Again, it is impossible for other people to understand why you stopped reading; was it too tiring?, too many long words? Are you against the principle of watchdogs on systems?

Really, watchdogs have been a stable of HA computing and the embedded market for years, since they solve an otherwise rather hard problem, namely to supervise the supervisor system and the OS. Even "bug free" systems may hang because of some random bit flip etc. Hardware watchdogs can make recovery fast and cheap, since no there is no need to get a human to power-cycle the hardware. AFAIK, even most desktop motherboards have hardware watchdogs these days.


I have a really hard time understanding why you drag "Audit" into this. Audit seems to be a CAPP audit framework; it doesn't supervise anything, it doesn't prevent anything, it just monitors for changes and report them. Systemd actually supervises all processes instead of merely monitoring them, and can control the limits and behaviour of such processes too, such as preventing them from forking, cap their resource use, starting them or terminating them if needed etc.

There is a tiny overlap between "Audit" and systemd, in that, thanks to systemd developers, "Audit" actually works on OS containers too (of course, only on systemd systems).

As for you implying that systemd isn't scriptable, that is just wrong. It just happens to separate configurations in easily parsable text files, from executable code. But the normal GNU tools like grep, tee, sed, ed, bash, works with systemd, in fact, systemd often makes it easier to use such tools.

It would have been better if it was not so easy to fool by renaming one of my process ( by changing argv[0], a trick that work on linux and most *BSD ) to make sure your scriptlet doesn't work, but I guess that your point is that since this duct tape is sufficient for your world, it should be adopted everywhere ?
For people wanting actual rate limitation, proper process detection and something that do scale ( cause 1 fork per minute is nice for your server, maybe not so good when you start to have 1000 or more container, and likely not fine on a battery powered system ), I guess they need to use something else.
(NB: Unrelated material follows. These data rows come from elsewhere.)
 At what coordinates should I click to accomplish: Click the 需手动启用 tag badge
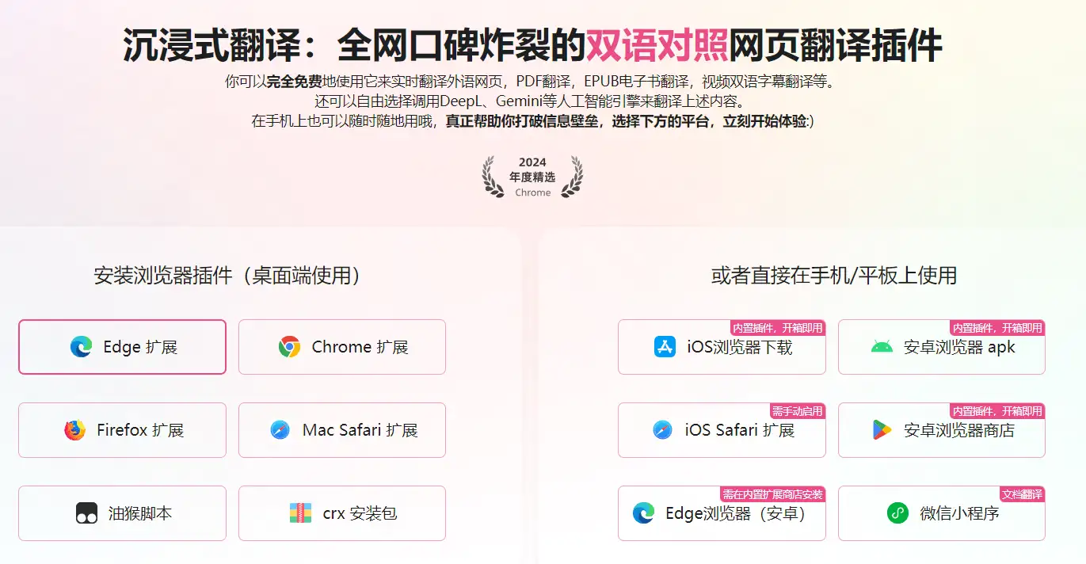798,411
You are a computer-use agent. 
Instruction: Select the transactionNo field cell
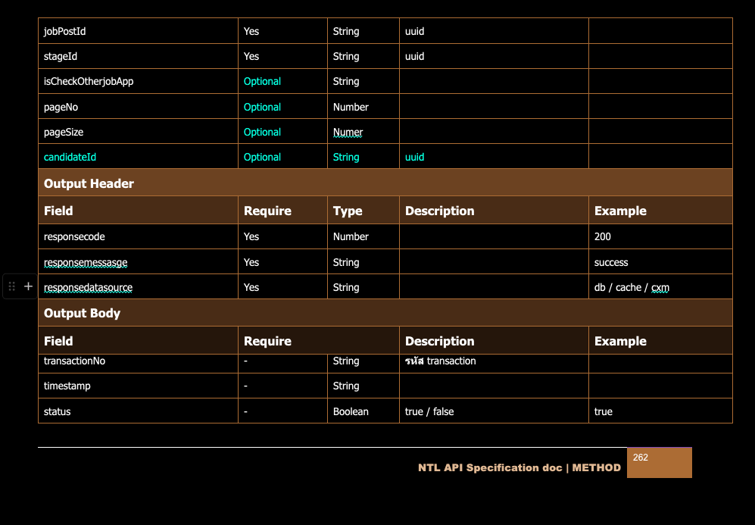[x=74, y=361]
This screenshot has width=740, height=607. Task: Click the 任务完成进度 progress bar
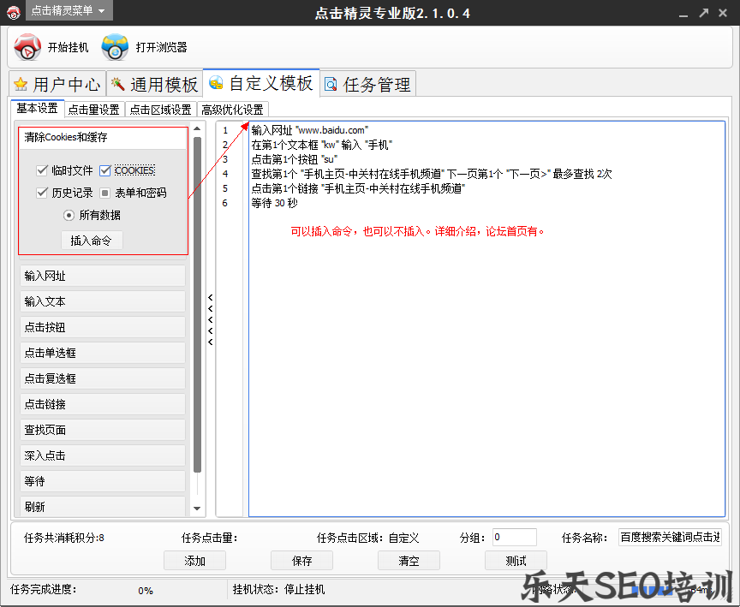tap(146, 590)
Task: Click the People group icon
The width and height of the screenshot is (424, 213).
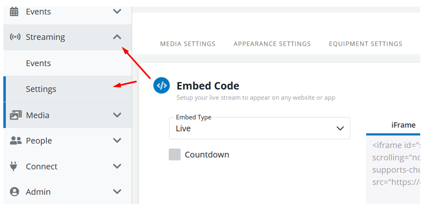Action: click(15, 141)
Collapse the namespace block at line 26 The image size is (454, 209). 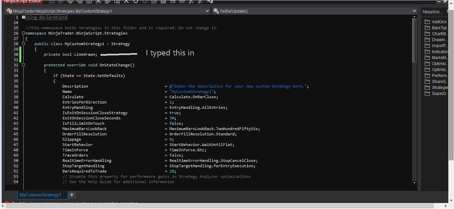tap(23, 33)
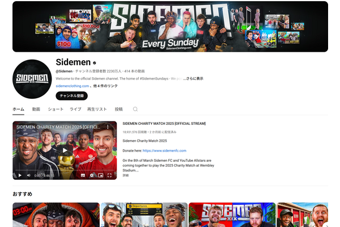Play the featured video using the play button

coord(19,175)
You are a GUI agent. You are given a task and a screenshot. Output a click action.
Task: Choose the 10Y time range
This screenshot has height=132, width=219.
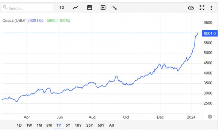coord(78,125)
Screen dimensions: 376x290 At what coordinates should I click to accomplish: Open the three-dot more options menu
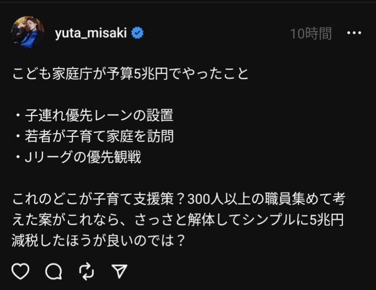(x=354, y=33)
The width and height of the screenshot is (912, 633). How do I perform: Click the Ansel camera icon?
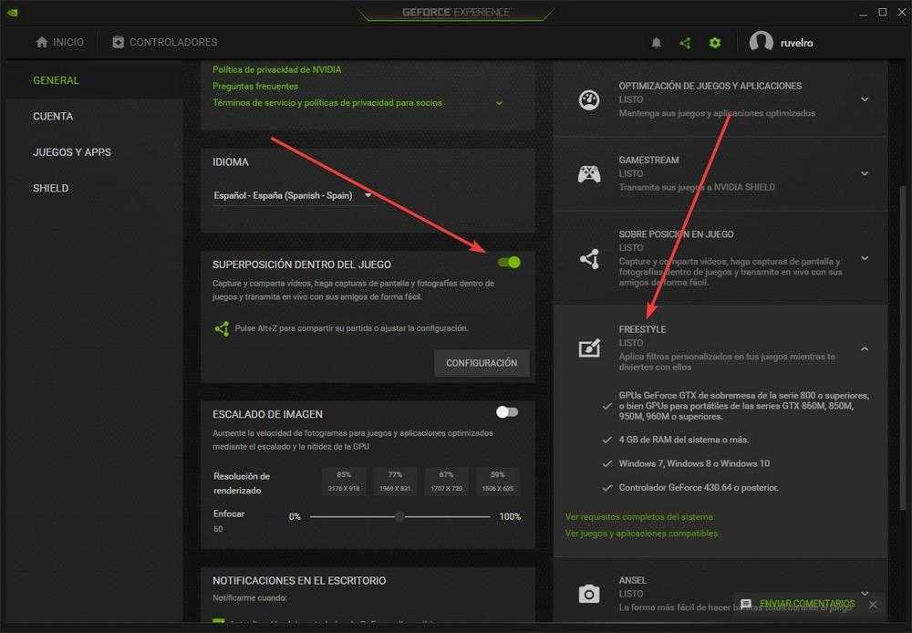point(589,595)
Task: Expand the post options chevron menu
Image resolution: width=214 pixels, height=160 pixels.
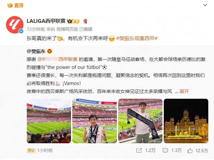Action: 205,5
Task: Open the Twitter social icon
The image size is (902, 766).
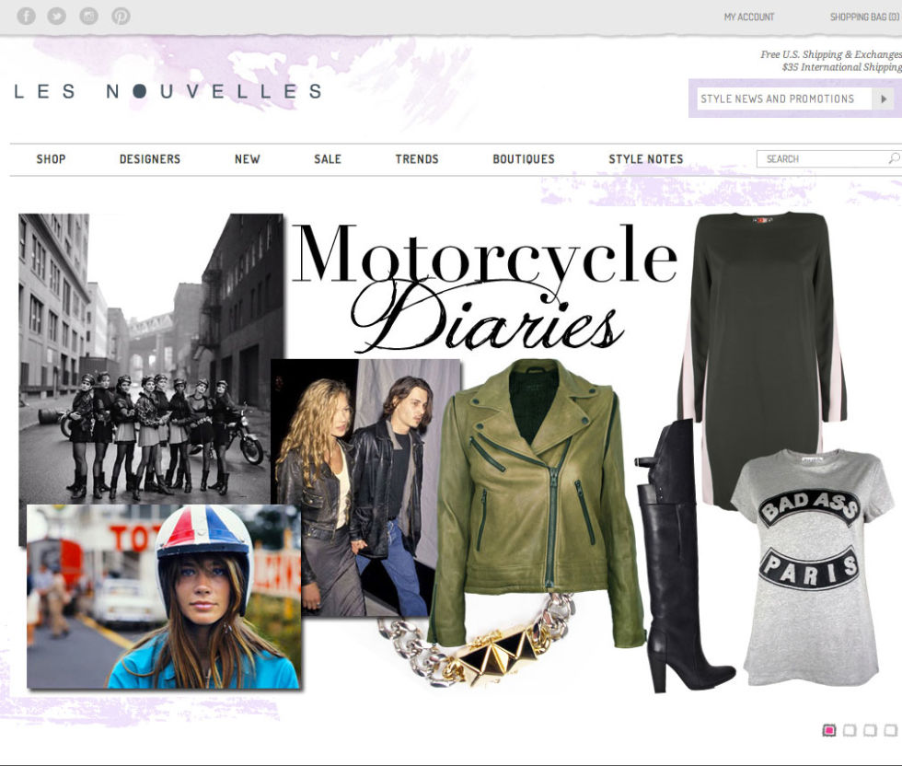Action: (x=56, y=17)
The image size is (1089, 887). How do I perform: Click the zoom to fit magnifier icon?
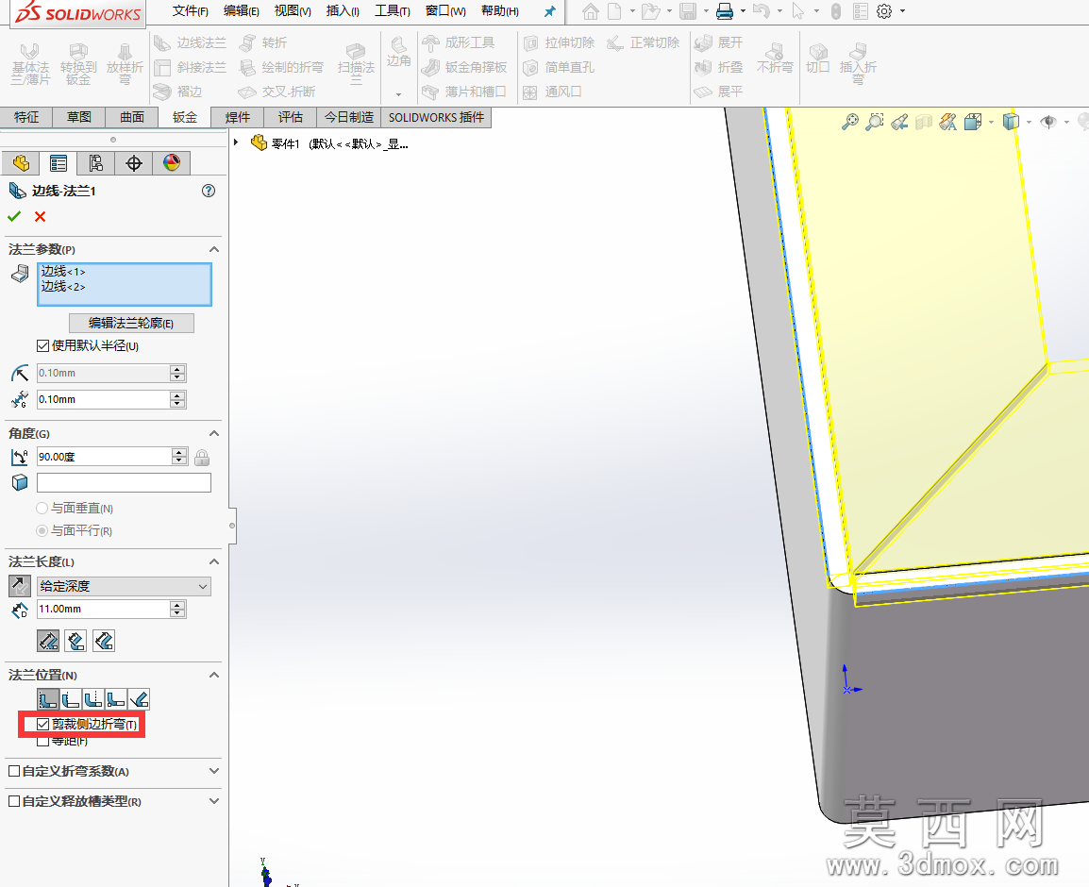pos(849,123)
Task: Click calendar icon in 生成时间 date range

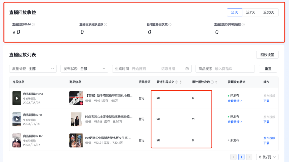Action: point(187,69)
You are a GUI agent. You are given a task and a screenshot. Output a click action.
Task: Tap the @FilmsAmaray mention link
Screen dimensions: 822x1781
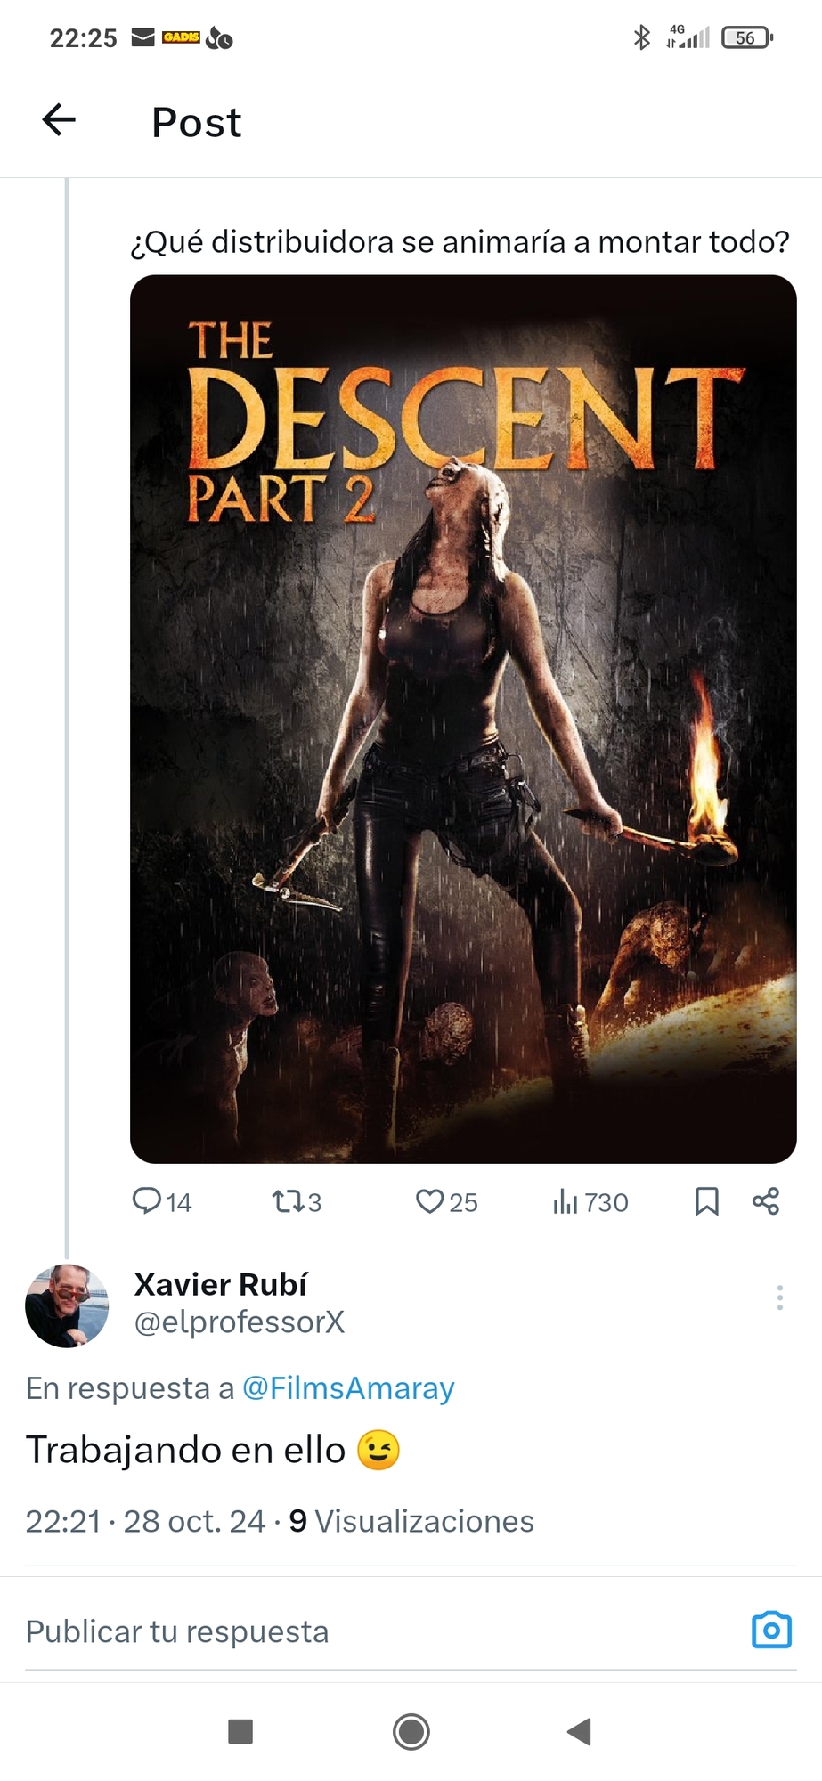348,1388
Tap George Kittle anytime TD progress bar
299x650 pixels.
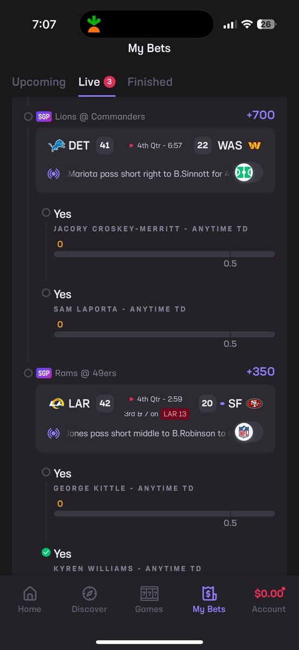pos(164,514)
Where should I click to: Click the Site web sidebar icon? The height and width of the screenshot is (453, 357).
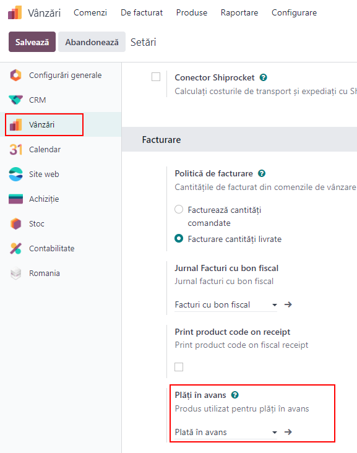(x=15, y=175)
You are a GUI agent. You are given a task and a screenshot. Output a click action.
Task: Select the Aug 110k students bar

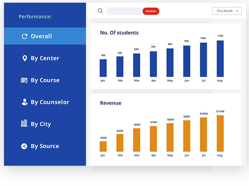(220, 59)

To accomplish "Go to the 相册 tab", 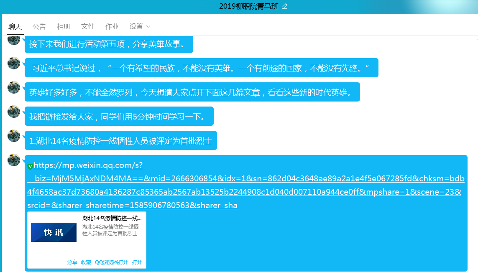I will point(64,26).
I'm having a hard time parsing some of this, but I'll try to address those points which I THINK I understand, however, in general, references to particular issues would be helpful.

I'm not quite sure what this means. Did you read the above? OOMkiller can be disabled for specific processes, so the above is entirely possible. I admit, I may be misreading your question.

Again, did you read the links? "Processes will first be terminated via SIGTERM (unless the signal to send is changed via KillSignal=)"

That's right. I was suggesting that everyone, everywhere has to use my cron one-liner... or they will become *irrelevant*. Seriously, did you really think that was my point?

No, my point was that: if I merely wanted process supervision, it can be done extremely simply with the existing, familiar, commonplace components of GNU/Linux or BSD. The exact method can be based on individual circumstances or expertise.

I also tried to illustrate that systemd seeks to replace much that is familiar, and give us something complex that requires learning anew. Therefore I expect it to have many bugs and/or be more difficult to understand during times when it doesn't work as expected I consider these to be 'costs' of migrating to systemd, and I think it's too much to sacrifice.

Chrony is smaller than NTPD since NPTD supports tons of different hardware clocks needed to build and maintain a stratum 1 server. Runtime wise they should both use so little resources to not be noticeable.

My point is that you simple way is buggy. It doesn't handle stuff like rate limitation ( hello flood of mail if you cannot start the system at 2AM ) , it can be fooled by a unprivileged user, it doesn't scale. So yeah, that's simple to make crappy code. And so you just show that if we depend on the individual expertise, then we end with a potential share of crappy systems. Now, for sure, if you jusge the quality of others people code based on the number of code in your one liner, that's likely bad. But not everybody do have a ratio of 1 bug per line.